Il doit être regardé comme soutenant que :
- la décision attaquée a été prise au terme d’une procédure irrégulière en l’absence de procédure contradictoire préalable ;
- elle n’est pas motivée en fait ;
- elle est entachée d’une erreur dans l’appréciation de son comportement.
Par un mémoire en défense, enregistré le 22 avril 2025, le garde des sceaux, ministre de la justice, conclut au rejet de la requête.
Il fait valoir que :
- la requête est irrecevable, la décision attaquée présentant le caractère d’une mesure d’ordre intérieur ;
- les moyens soulevés par M. A… ne sont pas fondés.
Vu les autres pièces du dossier.
Vu :
- le code pénitentiaire ;
- le code des relations entre le public et l’administration ;
- l’arrêté du 23 janvier 2023 fixant les listes des établissements pénitentiaires et des quartiers des centres pénitentiaires ;
- le code de justice administrative.
Les parties ont été régulièrement averties du jour de l’audience.

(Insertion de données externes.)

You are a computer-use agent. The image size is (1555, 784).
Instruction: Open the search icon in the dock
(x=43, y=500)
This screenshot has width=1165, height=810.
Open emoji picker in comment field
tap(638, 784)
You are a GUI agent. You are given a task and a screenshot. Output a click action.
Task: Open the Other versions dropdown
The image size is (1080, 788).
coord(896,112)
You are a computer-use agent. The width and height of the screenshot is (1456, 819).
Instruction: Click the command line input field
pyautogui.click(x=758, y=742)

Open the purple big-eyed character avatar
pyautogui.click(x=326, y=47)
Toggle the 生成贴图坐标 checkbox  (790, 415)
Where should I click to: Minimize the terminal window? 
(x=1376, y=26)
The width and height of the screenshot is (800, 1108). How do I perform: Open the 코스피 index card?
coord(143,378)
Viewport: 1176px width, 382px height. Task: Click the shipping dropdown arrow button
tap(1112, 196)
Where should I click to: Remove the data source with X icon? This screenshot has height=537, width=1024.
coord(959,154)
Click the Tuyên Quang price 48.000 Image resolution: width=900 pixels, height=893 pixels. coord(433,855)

Ont été entendus au cours de l’audience publique :
- le rapport de Mme Bourrel Jalon, rapporteure,
- les conclusions de Mme Leconte, rapporteure publique,
- les parties n’étant ni présentes, ni représentées.
Considérant ce qui suit :
1. M. A…, écroué depuis le 19 octobre 2017, a été incarcéré au centre pénitentiaire de Meaux-Chauconin-Neufmontiers du 24 juin 2019 au 23 mai 2023. Par une décision du 17 mai 2023, le directeur interrégional des services pénitentiaires de Paris a ordonné son transfert vers le centre pénitentiaire de Nanterre. Par la présente requête, M. A… demande l’annulation de cette décision.
Sur la fin de non-recevoir :
2. D’une part, aux termes de l’article L. 211-1 du code pénitentiaire : « Les personnes prévenues sont détenues dans une maison d’arrêt. » Aux termes de l’article L. 211-3 du même code : « Les personnes condamnées exécutent leur peine dans un établissement pour peines. (…) » Aux termes de l’article R. 112-15 de ce code : « Les établissements pour peines sont : / (…) / 2° Les centres de détention ; (…). » Aux termes de l’article R. 112-16 du code : « Les centres pénitentiaires peuvent comporter les quartiers suivants : / (…) / 2° « Quartier centre de détention » ; / (…) / 4° « Quartier maison d’arrêt ». » Aux termes de l’article D. 112-19 de ce code : « Les centres de détention et les quartiers centre de détention comportent un régime principalement orienté vers la réinsertion sociale et, le cas échéant, la préparation à la sortie des personnes condamnées. (…) ». Il ressort du tableau figurant à l’article 2 de l’arrêté du 23 janvier 2023 fixant les listes des établissements pénitentiaires et des quartiers des centres pénitentiaires que le centre pénitentiaire de Meaux-Chauconin-Neufmontiers comprend à la fois un quartier centre de détention et un quartier maison d’arrêt, tandis que le centre pénitentiaire de Nanterre comprend uniquement un quartier maison d’arrêt.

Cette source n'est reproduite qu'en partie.